Finally, this chapter will end with the act of voting which, again, will be done through a large touchscreen interface. Here a human can see all
voting-related information produced by political parties like preferencing (for systems that use preferential voting), party lists, parties’ intended
portfolio-holding ministers, or even independent ‘who to vote for’ expert recommendations built around evidence-based policy. These three segments will be looked at in turn.

It is important to theorise the election station of tomorrow because an HET-integrated election day is one of the largest focal points for electoral reform. This is seen in Gibson (2002, p. 572), Herrnson et al. (2008, p. 581), and Alport and Macintyre’s (2007, p. 42) works where online voting, especially designed to accommodate self-identified disabled, single mother, or elderly
citizens, was a main reform recommendation. Tolbert and McNeal (2003), Czernich (2012), and Gronke et al. (2008) each, for example, turn to edemocracy as a direct response to the retreat from formal voting observable in a number of countries (see for example Steiner, 2010, for a longitudinal study of relatively recent voter turnout statistics in established democracies). Despite these works pointing to HET as remedies for current political ills observable in democratic states, we have not yet seen an articulation of fully integrated HET election stations – something that may not be too far off. We require these visualisations to be able to grab onto the first well-defined rung of the HETelection station ladder. The more visualisations we have, the more ladders are on offer, and thus a society can choose how to change its polity by picking from a list of possible futures. This chapter offers one of these ways forward.

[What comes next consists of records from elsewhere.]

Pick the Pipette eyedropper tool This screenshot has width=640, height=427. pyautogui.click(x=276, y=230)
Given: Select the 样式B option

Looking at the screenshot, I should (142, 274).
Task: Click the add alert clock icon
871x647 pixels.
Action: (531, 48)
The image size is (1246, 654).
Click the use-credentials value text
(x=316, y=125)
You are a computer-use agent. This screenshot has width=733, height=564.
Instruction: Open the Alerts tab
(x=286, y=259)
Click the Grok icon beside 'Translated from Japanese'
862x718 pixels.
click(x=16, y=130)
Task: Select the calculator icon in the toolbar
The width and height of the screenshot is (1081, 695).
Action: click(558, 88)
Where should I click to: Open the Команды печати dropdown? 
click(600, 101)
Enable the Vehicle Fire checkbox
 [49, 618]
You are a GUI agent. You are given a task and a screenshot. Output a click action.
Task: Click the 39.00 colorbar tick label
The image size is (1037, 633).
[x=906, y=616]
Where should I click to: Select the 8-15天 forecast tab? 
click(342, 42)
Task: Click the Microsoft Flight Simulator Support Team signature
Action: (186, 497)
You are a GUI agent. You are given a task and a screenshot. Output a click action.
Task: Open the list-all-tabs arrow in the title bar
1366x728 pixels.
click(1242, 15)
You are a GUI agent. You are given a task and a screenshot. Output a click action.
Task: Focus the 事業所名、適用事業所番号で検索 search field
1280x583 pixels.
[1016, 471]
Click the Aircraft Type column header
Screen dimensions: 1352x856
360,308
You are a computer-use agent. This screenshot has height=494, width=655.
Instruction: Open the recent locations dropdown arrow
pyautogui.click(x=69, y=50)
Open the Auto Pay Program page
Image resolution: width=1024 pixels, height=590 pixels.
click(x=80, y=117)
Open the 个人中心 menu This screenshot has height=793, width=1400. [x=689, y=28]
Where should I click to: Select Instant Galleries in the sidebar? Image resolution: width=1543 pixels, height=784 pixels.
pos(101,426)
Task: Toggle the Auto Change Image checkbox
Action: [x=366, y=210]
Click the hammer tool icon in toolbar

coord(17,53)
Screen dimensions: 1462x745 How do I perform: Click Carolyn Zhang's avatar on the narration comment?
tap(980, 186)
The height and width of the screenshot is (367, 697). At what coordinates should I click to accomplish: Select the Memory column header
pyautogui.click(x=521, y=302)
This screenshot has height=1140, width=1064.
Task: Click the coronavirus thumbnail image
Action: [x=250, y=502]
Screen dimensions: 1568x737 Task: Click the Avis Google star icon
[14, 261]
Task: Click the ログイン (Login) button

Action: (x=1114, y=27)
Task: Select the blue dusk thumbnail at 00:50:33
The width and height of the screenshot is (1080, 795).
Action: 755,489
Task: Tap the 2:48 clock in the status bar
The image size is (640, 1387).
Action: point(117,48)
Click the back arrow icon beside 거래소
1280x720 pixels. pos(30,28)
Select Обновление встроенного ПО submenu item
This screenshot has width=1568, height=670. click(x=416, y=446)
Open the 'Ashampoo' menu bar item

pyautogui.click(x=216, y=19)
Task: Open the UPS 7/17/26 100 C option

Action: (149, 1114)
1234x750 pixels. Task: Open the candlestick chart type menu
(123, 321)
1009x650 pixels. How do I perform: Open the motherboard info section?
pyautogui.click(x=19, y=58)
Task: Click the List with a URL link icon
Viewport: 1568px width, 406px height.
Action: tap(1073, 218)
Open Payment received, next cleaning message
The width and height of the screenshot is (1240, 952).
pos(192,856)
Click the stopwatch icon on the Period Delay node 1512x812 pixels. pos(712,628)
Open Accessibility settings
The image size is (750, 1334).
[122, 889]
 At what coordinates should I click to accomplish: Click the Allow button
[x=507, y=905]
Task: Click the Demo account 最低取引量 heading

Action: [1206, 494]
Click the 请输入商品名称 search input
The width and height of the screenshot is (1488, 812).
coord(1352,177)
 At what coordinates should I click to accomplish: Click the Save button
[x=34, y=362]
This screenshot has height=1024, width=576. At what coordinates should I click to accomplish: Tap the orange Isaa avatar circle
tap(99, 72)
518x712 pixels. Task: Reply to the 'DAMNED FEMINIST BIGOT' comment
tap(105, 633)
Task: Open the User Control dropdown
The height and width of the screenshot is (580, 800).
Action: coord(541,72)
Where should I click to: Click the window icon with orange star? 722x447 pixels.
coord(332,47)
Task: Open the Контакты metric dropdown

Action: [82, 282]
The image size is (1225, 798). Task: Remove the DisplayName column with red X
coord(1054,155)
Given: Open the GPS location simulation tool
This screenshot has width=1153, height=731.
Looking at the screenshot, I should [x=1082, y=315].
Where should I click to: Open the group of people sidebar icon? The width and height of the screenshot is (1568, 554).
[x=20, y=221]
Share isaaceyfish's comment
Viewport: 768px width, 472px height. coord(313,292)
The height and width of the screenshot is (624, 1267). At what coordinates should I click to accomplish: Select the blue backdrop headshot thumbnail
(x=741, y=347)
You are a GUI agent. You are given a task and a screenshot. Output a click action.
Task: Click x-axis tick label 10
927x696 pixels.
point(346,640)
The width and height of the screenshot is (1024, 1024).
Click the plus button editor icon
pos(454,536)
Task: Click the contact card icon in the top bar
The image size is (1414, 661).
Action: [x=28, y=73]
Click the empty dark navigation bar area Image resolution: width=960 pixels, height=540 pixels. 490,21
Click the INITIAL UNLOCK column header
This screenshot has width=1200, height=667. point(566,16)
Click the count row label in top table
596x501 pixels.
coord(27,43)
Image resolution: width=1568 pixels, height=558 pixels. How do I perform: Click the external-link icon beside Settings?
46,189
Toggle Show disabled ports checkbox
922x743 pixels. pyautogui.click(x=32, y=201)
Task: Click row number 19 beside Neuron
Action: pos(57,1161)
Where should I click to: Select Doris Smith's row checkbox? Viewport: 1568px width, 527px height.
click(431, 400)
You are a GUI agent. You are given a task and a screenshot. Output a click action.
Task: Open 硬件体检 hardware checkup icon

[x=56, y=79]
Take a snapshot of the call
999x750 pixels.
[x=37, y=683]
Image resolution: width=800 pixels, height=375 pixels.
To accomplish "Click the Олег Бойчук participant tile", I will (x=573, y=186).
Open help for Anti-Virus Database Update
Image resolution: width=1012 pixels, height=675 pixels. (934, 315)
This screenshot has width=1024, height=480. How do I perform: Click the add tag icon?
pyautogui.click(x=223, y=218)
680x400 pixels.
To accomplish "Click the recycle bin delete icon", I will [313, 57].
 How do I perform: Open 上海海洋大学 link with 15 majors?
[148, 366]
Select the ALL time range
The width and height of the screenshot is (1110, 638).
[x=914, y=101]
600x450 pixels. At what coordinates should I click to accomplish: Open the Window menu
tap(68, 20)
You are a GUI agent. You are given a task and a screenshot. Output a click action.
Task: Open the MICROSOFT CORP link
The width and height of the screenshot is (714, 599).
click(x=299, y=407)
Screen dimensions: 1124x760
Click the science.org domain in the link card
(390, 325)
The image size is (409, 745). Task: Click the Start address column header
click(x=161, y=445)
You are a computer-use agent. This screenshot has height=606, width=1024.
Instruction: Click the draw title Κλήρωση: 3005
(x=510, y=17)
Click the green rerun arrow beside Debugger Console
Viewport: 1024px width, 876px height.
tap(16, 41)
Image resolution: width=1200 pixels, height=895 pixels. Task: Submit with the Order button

Before we progress to this HET-election station visualisation, it is important to describe what I mean by democratic citizenship. Concepts of citizenship have changed considerably over time in the western canon when individuals gradually transformed from vassals of the state to sovereign
individuals that today theoretically rule the state. It should be noted that this transformation is still happening as citizens are transitioning
from theoretical to actual power holders (see, for greater context, Ackerman, 2013; Hyslop-Margison & Sears, 2006; Hadenius, 2001). One
could call this the praxes of sovereign citizenship in democratic countries that view the state as the servant of the citizens. In the late 19th century
and early to mid-twentieth century, citizenship was mostly articulated through a top-down narrative. To be a citizen was to be committed to
your state, or nation, or both. It meant swearing an oath (usually to a religious text or monarch), having relevant cultural and political knowledge, serving the state, conforming to certain normalized
modes of economy and family, and readily fulfilling restricted public duties (such as voting, jury duty, and paying taxes).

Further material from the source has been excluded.